Records shown:
[Start of section]
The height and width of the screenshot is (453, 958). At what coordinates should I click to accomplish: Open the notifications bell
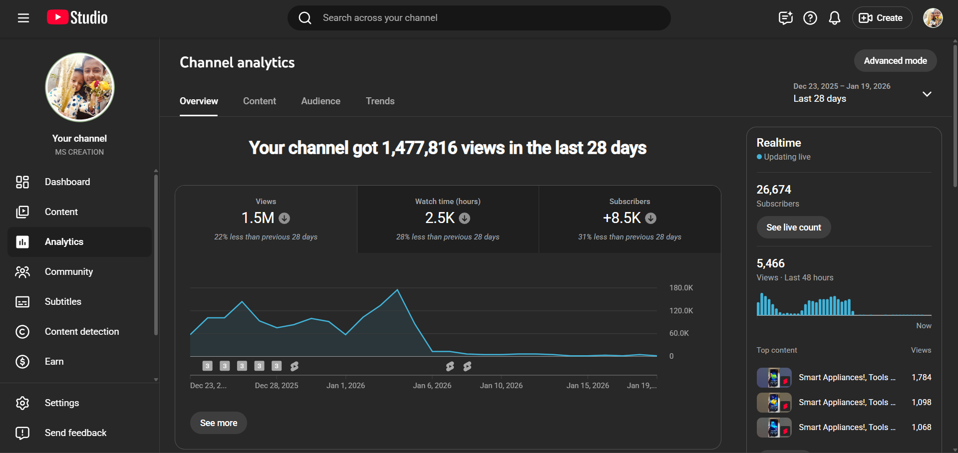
[End of section]
[Start of section]
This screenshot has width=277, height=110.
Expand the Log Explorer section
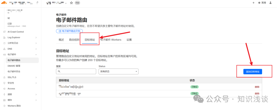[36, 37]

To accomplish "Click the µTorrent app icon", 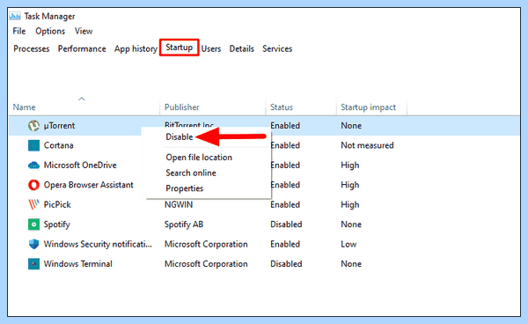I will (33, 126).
[End of section]
Copy out, from the material above, each line in which the string "height" is found.

The height and width of the screenshot is (453, 958). At what coordinates should I click to accomplish: Open the notifications bell
This screenshot has width=277, height=110.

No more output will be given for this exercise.